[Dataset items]
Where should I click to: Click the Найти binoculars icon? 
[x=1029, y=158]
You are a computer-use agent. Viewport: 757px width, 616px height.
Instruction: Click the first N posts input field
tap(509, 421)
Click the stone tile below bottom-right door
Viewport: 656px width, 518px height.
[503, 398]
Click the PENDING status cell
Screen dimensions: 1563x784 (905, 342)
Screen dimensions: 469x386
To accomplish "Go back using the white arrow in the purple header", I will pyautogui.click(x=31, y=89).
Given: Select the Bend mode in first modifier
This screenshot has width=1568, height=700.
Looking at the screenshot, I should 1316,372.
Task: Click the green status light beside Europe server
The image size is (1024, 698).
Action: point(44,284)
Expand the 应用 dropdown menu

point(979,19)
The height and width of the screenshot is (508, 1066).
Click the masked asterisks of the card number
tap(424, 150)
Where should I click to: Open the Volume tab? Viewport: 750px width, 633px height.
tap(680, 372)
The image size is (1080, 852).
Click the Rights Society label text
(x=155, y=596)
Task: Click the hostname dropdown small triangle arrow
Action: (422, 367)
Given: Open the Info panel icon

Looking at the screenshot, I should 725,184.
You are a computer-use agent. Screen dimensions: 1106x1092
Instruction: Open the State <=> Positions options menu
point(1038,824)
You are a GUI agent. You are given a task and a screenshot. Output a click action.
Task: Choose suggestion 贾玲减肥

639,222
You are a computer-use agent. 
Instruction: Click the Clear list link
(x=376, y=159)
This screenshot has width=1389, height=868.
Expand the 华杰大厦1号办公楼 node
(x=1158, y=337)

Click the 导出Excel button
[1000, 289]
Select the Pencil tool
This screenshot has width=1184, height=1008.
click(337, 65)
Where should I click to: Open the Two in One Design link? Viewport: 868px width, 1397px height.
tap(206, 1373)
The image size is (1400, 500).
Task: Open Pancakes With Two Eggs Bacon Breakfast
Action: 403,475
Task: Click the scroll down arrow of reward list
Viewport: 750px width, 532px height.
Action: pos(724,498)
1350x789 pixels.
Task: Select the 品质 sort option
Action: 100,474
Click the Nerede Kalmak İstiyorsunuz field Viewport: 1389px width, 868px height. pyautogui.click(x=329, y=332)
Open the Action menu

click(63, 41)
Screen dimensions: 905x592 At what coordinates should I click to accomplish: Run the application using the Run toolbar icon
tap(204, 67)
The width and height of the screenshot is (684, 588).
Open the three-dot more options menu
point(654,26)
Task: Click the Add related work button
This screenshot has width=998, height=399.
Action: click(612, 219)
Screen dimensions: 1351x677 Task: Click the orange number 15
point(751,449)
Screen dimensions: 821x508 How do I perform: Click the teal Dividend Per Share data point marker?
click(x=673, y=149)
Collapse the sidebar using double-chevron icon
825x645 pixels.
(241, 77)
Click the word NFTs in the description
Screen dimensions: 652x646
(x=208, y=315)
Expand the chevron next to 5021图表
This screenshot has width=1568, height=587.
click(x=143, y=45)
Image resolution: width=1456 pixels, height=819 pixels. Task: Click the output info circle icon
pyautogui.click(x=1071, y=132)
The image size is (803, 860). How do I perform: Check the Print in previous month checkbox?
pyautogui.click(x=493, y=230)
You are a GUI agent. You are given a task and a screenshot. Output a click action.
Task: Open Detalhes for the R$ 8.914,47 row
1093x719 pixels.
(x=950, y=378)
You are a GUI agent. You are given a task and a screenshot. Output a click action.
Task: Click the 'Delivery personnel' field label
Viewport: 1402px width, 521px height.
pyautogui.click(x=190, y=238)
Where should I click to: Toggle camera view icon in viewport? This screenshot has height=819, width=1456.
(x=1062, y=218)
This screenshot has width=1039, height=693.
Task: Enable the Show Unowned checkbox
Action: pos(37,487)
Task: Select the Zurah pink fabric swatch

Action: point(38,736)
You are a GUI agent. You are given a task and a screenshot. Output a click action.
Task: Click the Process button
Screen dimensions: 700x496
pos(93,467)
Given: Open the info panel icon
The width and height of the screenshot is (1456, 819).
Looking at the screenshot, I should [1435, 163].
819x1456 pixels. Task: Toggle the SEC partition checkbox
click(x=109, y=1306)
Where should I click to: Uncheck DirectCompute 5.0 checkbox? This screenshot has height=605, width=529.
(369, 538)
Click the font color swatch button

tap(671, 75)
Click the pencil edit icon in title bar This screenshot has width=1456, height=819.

* [Prompt] Copy out every one of the rows above word for word, with nothing changed.

* [Solved problem]
Where should I click to: Click the Найти binoculars icon? 
[x=1029, y=158]
You are a computer-use agent. Viewport: 757px width, 616px height.
Instruction: Click the first N posts input field
tap(509, 421)
Click the stone tile below bottom-right door
Viewport: 656px width, 518px height.
[503, 398]
Click the PENDING status cell
Screen dimensions: 1563x784 (905, 342)
Screen dimensions: 469x386
To accomplish "Go back using the white arrow in the purple header", I will pyautogui.click(x=31, y=89).
Given: Select the Bend mode in first modifier
This screenshot has width=1568, height=700.
Looking at the screenshot, I should 1316,372.
Task: Click the green status light beside Europe server
The image size is (1024, 698).
Action: point(44,284)
Expand the 应用 dropdown menu

point(979,19)
The height and width of the screenshot is (508, 1066).
Click the masked asterisks of the card number
tap(424, 150)
Where should I click to: Open the Volume tab? Viewport: 750px width, 633px height.
tap(680, 372)
The image size is (1080, 852).
Click the Rights Society label text
(x=155, y=596)
Task: Click the hostname dropdown small triangle arrow
Action: (422, 367)
Given: Open the Info panel icon

Looking at the screenshot, I should 725,184.
You are a computer-use agent. Screen dimensions: 1106x1092
Instruction: Open the State <=> Positions options menu
point(1038,824)
You are a GUI agent. You are given a task and a screenshot. Output a click action.
Task: Choose suggestion 贾玲减肥

639,222
You are a computer-use agent. 
Instruction: Click the Clear list link
(x=376, y=159)
This screenshot has width=1389, height=868.
Expand the 华杰大厦1号办公楼 node
(x=1158, y=337)

Click the 导出Excel button
[1000, 289]
Select the Pencil tool
This screenshot has width=1184, height=1008.
click(337, 65)
Where should I click to: Open the Two in One Design link? Viewport: 868px width, 1397px height.
tap(206, 1373)
The image size is (1400, 500).
Task: Open Pancakes With Two Eggs Bacon Breakfast
Action: 403,475
Task: Click the scroll down arrow of reward list
Viewport: 750px width, 532px height.
Action: pos(724,498)
1350x789 pixels.
Task: Select the 品质 sort option
Action: 100,474
Click the Nerede Kalmak İstiyorsunuz field Viewport: 1389px width, 868px height. pyautogui.click(x=329, y=332)
Open the Action menu

click(63, 41)
Screen dimensions: 905x592 At what coordinates should I click to accomplish: Run the application using the Run toolbar icon
tap(204, 67)
The width and height of the screenshot is (684, 588).
Open the three-dot more options menu
point(654,26)
Task: Click the Add related work button
This screenshot has width=998, height=399.
Action: click(612, 219)
Screen dimensions: 1351x677 Task: Click the orange number 15
point(751,449)
Screen dimensions: 821x508 How do I perform: Click the teal Dividend Per Share data point marker?
click(x=673, y=149)
Collapse the sidebar using double-chevron icon
825x645 pixels.
(241, 77)
Click the word NFTs in the description
Screen dimensions: 652x646
(x=208, y=315)
Expand the chevron next to 5021图表
This screenshot has width=1568, height=587.
click(x=143, y=45)
Image resolution: width=1456 pixels, height=819 pixels. Task: Click the output info circle icon
pyautogui.click(x=1071, y=132)
The image size is (803, 860). How do I perform: Check the Print in previous month checkbox?
pyautogui.click(x=493, y=230)
You are a GUI agent. You are given a task and a screenshot. Output a click action.
Task: Open Detalhes for the R$ 8.914,47 row
1093x719 pixels.
(x=950, y=378)
You are a GUI agent. You are given a task and a screenshot. Output a click action.
Task: Click the 'Delivery personnel' field label
Viewport: 1402px width, 521px height.
pyautogui.click(x=190, y=238)
Where should I click to: Toggle camera view icon in viewport? This screenshot has height=819, width=1456.
(x=1062, y=218)
This screenshot has width=1039, height=693.
Task: Enable the Show Unowned checkbox
Action: pos(37,487)
Task: Select the Zurah pink fabric swatch

Action: point(38,736)
You are a GUI agent. You are given a task and a screenshot. Output a click action.
Task: Click the Process button
Screen dimensions: 700x496
pos(93,467)
Given: Open the info panel icon
The width and height of the screenshot is (1456, 819).
Looking at the screenshot, I should [1435, 163].
819x1456 pixels. Task: Toggle the SEC partition checkbox
click(x=109, y=1306)
Where should I click to: Uncheck DirectCompute 5.0 checkbox? This screenshot has height=605, width=529.
(369, 538)
Click the font color swatch button

tap(671, 75)
Click the pencil edit icon in title bar This screenshot has width=1456, height=819.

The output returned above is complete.